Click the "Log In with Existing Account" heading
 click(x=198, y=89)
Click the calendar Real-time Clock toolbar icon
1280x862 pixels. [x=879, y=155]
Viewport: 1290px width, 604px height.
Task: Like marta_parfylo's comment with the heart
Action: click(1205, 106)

#### EXERCISE REQUIREMENTS:
Repeat the records above exactly, leaving none out.

#### ANSWER FOR THIS EXERCISE:
Click the "Log In with Existing Account" heading
 click(x=198, y=89)
Click the calendar Real-time Clock toolbar icon
1280x862 pixels. [x=879, y=155]
Viewport: 1290px width, 604px height.
Task: Like marta_parfylo's comment with the heart
Action: click(1205, 106)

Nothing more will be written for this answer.